“No es un pleito con la alcaldesa”, asegura vicealcalde de Puriscal tras allanamientos
Según el funcionario, existen múltiples denuncias contra el gobierno local por aparentes actos de corrupción.
Los allanamientos realizados este martes en la Municipalidad de Puriscal responden, según el vicealcalde Miguel Mata, a múltiples denuncias por presuntas irregularidades administrativas y no a un conflicto personal con la alcaldesa Iris Arroyo.
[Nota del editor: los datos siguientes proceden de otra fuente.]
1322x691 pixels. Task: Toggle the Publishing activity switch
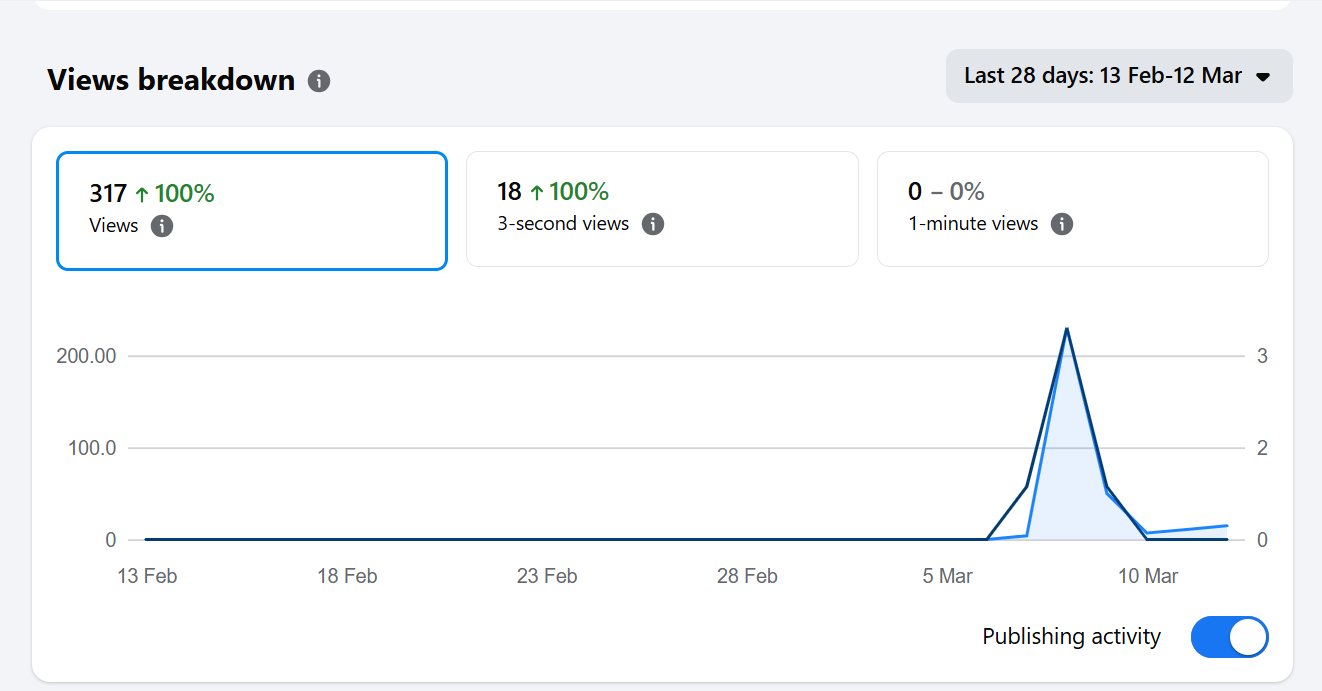[x=1229, y=637]
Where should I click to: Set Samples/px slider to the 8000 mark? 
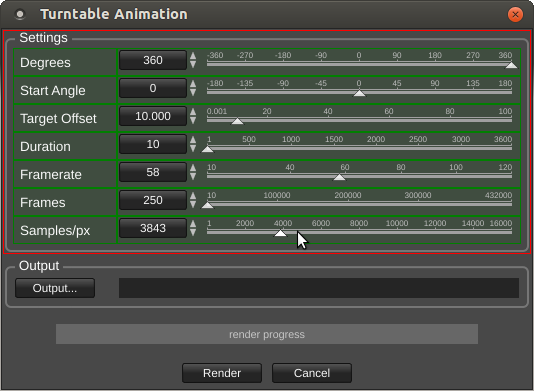tap(359, 232)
Mata aseguró que desde la Vicealcaldía se actuó conforme a los principios de transparencia y legalidad, luego de recibir una denuncia acompañada de dos informes de Auditoría Interna que advertían sobre posibles anomalías en una contratación administrativa.
“A nosotros nos llega una denuncia a la oficina de la Vicealcaldía con dos informes de Auditoría Interna de la municipalidad por potenciales irregularidades en una contratación, lo analizamos con nuestro abogado y, respondiendo a la transparencia de la función, lo trasladamos a la Fiscalía”, explicó Mata a Teletica.com.
El vicealcalde enfatizó que las diligencias judiciales no se originaron únicamente por esa denuncia.
“Este martes se dan varios allanamientos que responden no solamente a esto; hay seis denuncias de diferentes denunciantes. No es un tema de un pleito entre el vicealcalde y la alcaldesa, es un tema que le corresponde al proceso de justicia de nuestro país”, afirmó Mata.
El vicealcalde añadió que incluso vecinos del cantón y un exfuncionario municipal han presentado denuncias por distintos asuntos, entre ellos caminos y la devolución de placas.
Mata reconoció que existieron diferencias de criterio con la alcaldesa en decisiones administrativas y de gestión, pero recalcó que eso no invalida su labor institucional.
“Hubo una diferencia muy marcada de criterios en las decisiones que ella tomó… yo se lo hice saber y la respuesta de ella fue: ‘Son mis decisiones’. Más allá de que exista o no una ruptura en la amistad, el trabajo se sigue realizando y eso es independiente a todo el quehacer municipal”, señaló Mata.
Sobre la denuncia trasladada a la Fiscalía, el vicealcalde insistió en que no se trató de una acción personal contra la jerarca municipal. Según explicó, el caso se relaciona con el presunto traslado de un equipo municipal a un taller sin que mediara el proceso establecido por la Ley de Contratación Pública y el uso del sistema Sicop.
En la misma línea se pronunció Joseph Rivera, abogado defensor del vicealcalde, quien rechazó que exista una supuesta vendetta política.
“Me parece, con mucho respeto de la señora alcaldesa, que eso es una charlatanería. Los allanamientos no son antojadizos; el Ministerio Público determinó que podría existir un alto grado de probabilidad de un delito y por eso se dieron. La denuncia se presentó a mediados de 2025 y sabemos que existen al menos cinco denuncias adicionales de personas ajenas a la municipalidad", señaló Rivera.
Declaraciones de Joseph Rivera:
Los allanamientos de este martes fueron realizados por la Fiscalía Adjunta de Probidad, Transparencia y Anticorrupción, en conjunto con agentes de la Sección Anticorrupción del Organismo de Investigación Judicial (OIJ). Las diligencias se efectuaron en la sede municipal, el Estadio Municipal, el Plantel Municipal, la vivienda de la alcaldesa Iris Arroyo, un taller de vehículos en Paraíso de Cartago y las instalaciones de la Asociación Inter Puriscaleña de Ayuda Social.
De acuerdo con el Ministerio Público, los operativos buscaban el decomiso de evidencia relevante para la causa 25-000094-1218-PE, en la que se investigan presuntos delitos de malversación de fondos, peculado de uso, tráfico de influencias e incumplimiento de deberes, relacionados con contrataciones, licitaciones, reparación de caminos y uso de maquinaria municipal.
Por su parte, la alcaldesa Iris Arroyo declaró a la prensa que “ya el pueblo puriscaleño sabía el conflicto que había entre la Vicealcaldía y la Alcaldía”, afirmación que fue rechazada tanto por el vicealcalde como por su defensa, quienes insisten en que el proceso judicial obedece exclusivamente a denuncias formales y a la obligación de garantizar la transparencia en la gestión pública.